Il monitoraggio realizzato da Caritas Italiana sull’impatto del Covid–19 in 169 diocesi italiane ci fornisce i risultati della seconda rilevazione. Descrivono una Chiesa che è stata “in frontiera” a fronteggiare gli esiti drammatici di un flagello che, in questi giorni, lascia “respirare” l’Italia, ma che è tutt’altro che estinto. Se infatti possiamo parlare di “fase due” dal punto di vista sanitario, nell’ambito degli effetti socio–economici la pandemia è ancora nel mezzo della “fase zero”.
Il monitoraggio evidenzia un incremento dei problemi legati alla perdita del lavoro e delle fonti di reddito in quasi la totalità dei casi (96 %), mentre oltre la metà segnala difficoltà a pagare il mutuo o l’affitto, ma anche disagio psicologico–relazionale, difficoltà scolastiche, solitudine, depressione, rinuncia alle cure e all’assistenza sanitaria. Situazioni che vanno ad aggiungersi e a peggiorare altri ambiti di povertà ormai stratificate.

## [ESTRATTI DEI DATI]
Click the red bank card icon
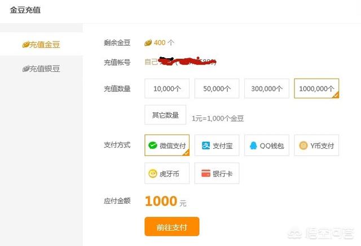This screenshot has height=246, width=361. (x=206, y=173)
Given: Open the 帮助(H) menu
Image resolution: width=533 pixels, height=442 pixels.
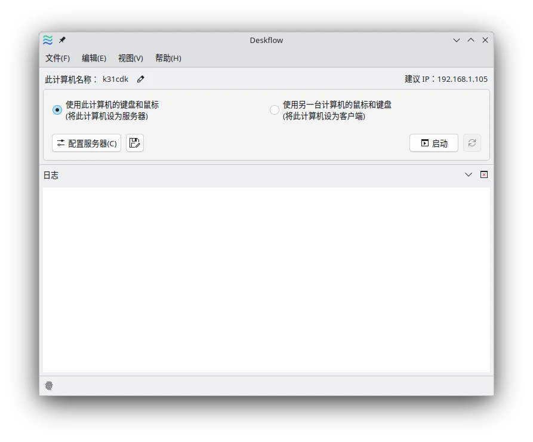Looking at the screenshot, I should (x=168, y=58).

## [COMPITI RICHIESTI]
(a) Trascrivi fedelmente il passo del brano sul monitoraggio Caritas che inizia con "Il monitoraggio evidenzia" e prosegue fino a "povertà ormai stratificate.".
(b) Prosegui il brano sul monitoraggio Caritas dell'impatto del Covid-19, riprendendo subito dopo la sua ultima frase.

## [RISPOSTE IN ORDINE]
(a)
Il monitoraggio evidenzia un incremento dei problemi legati alla perdita del lavoro e delle fonti di reddito in quasi la totalità dei casi (96 %), mentre oltre la metà segnala difficoltà a pagare il mutuo o l’affitto, ma anche disagio psicologico–relazionale, difficoltà scolastiche, solitudine, depressione, rinuncia alle cure e all’assistenza sanitaria. Situazioni che vanno ad aggiungersi e a peggiorare altri ambiti di povertà ormai stratificate.

(b)
Dei 450 mila interventi censiti a livello nazionale da marzo a giugno, circa 30 mila si sono svolti nelle parrocchie e nei centri di Roma. Anche nella nostra diocesi il primo e più clamoroso effetto del Covid– 19 è l’impoverimento economico, ma questo non vuol dire che non si siano registrate anche forti difficoltà sul piano psicologico e dei rapporti umani.
Il 60% di quanti si sono rivolti alle Caritas sono italiani; per lo più disoccupati in cerca di nuova occupazione, persone con impiego irregolare fermo per il lockdown, lavoratori precari, saltuari che non godono di ammortizzatori sociali, lavoratori dipendenti in attesa della cassa integrazione, autonomi e stagionali in attesa del bonus, pensionati, inoccupati in cerca di prima occupazione, persone con impiego irregolare, casalinghe. Un mondo di persone che “sfangano la vita” ma quasi tutti sempre sul ciglio del precipizio. Avevamo parlato pochi mesi fa di questa fascia di popolazione nel Rapporto sulle povertà a Roma 2019, coniando la definizione di “equilibristi della povertà”. Un universo invisibile e confuso dove coesistono diverse forme di fragilità lavorativa, secondo modalità sedimentate negli anni e che hanno consolidato una base occupazionale friabile.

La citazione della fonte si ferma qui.